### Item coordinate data
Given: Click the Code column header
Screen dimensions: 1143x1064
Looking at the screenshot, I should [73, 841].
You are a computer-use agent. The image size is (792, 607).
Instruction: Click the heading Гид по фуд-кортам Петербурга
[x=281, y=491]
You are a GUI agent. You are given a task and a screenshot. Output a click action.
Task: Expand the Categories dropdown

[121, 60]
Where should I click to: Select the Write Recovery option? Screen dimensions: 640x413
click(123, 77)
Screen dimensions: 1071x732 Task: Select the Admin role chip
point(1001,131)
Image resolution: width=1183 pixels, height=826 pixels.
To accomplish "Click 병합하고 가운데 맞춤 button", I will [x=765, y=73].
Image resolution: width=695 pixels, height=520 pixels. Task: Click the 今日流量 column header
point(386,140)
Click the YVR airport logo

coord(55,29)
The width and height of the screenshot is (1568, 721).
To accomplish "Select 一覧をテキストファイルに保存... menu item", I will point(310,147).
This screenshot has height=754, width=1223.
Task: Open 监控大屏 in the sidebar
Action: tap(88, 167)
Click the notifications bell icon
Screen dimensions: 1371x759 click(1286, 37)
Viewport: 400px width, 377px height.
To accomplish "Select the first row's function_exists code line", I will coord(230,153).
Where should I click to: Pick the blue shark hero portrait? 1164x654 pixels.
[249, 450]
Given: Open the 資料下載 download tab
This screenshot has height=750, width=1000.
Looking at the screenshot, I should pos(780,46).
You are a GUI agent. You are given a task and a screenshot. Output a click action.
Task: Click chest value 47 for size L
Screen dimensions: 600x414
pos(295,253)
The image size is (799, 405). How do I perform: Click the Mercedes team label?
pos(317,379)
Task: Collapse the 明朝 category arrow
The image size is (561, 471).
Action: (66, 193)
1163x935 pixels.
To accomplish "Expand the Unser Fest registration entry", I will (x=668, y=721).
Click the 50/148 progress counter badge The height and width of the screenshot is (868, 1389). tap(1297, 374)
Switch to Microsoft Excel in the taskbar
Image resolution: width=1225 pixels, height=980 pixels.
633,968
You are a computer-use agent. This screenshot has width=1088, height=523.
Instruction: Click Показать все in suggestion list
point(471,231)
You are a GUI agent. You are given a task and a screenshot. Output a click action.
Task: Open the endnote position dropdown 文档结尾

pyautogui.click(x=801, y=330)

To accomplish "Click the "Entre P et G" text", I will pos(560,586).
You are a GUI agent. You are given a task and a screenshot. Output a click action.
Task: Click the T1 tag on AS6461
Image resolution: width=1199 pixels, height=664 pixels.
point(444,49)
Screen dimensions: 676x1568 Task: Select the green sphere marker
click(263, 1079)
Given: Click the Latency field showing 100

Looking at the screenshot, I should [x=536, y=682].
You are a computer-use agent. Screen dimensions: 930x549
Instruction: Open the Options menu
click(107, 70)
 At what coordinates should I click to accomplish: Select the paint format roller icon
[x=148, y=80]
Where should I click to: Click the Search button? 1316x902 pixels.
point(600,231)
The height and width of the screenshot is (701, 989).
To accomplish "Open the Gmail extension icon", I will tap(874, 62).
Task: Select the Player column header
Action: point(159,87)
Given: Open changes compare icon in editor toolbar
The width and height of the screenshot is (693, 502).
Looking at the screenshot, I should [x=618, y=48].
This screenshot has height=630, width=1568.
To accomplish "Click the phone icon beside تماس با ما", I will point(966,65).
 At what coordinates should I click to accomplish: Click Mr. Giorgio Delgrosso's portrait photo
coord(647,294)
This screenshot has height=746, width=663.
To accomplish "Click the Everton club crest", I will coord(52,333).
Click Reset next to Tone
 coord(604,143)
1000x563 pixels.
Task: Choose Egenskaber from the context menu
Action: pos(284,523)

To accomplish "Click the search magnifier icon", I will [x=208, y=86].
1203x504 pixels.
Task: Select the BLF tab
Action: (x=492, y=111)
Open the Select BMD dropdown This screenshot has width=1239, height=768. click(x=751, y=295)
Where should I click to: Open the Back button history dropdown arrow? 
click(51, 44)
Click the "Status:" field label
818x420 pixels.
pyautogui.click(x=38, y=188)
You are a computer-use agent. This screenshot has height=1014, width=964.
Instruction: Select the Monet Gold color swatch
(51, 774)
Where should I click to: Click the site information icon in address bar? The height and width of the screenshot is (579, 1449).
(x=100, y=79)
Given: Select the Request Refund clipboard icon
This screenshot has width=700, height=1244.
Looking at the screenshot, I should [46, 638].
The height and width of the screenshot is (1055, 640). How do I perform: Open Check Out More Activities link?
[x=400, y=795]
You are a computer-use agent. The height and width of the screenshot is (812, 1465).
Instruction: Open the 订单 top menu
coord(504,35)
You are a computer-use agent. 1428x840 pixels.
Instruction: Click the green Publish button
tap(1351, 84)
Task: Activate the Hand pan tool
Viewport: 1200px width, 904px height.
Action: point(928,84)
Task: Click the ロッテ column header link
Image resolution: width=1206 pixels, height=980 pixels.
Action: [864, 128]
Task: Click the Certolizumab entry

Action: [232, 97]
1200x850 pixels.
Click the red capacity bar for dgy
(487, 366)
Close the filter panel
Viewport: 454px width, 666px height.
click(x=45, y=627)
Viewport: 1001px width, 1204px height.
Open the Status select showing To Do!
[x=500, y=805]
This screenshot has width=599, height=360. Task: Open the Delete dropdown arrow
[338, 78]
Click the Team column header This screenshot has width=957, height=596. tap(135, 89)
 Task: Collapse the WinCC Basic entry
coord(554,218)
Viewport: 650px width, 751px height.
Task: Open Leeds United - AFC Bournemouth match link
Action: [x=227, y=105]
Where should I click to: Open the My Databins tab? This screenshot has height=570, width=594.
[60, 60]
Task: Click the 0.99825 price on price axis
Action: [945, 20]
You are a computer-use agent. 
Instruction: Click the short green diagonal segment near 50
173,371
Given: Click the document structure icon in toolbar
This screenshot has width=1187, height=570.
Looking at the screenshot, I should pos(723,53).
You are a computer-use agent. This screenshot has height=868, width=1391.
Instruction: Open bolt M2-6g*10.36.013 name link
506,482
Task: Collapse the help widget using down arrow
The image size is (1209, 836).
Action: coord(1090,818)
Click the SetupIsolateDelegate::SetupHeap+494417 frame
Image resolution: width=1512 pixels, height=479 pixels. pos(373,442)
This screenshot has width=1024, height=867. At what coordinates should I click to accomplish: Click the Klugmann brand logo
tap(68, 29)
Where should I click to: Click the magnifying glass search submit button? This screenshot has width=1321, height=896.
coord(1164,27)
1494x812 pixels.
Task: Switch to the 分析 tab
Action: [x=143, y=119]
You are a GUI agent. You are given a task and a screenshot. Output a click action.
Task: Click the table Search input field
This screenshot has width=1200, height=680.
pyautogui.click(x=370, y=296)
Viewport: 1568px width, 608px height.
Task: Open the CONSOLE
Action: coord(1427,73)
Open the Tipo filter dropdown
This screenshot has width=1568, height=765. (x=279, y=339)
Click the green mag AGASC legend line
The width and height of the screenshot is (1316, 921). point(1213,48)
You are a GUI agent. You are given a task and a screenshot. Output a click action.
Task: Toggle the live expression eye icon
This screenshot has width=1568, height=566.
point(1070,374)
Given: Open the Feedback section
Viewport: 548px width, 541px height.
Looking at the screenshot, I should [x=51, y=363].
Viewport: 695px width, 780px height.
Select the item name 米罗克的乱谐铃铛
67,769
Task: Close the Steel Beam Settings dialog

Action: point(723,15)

### What you need to do
Arrange the stretch of lines from the one containing "Given: Open the Feedback section" through the end of the item coordinate data as a numbered list, leaving out any blank lines.

### Task answer
1. Given: Open the Feedback section
2. Viewport: 548px width, 541px height.
3. Looking at the screenshot, I should [x=51, y=363].
4. Viewport: 695px width, 780px height.
5. Select the item name 米罗克的乱谐铃铛
6. 67,769
7. Task: Close the Steel Beam Settings dialog
8. Action: point(723,15)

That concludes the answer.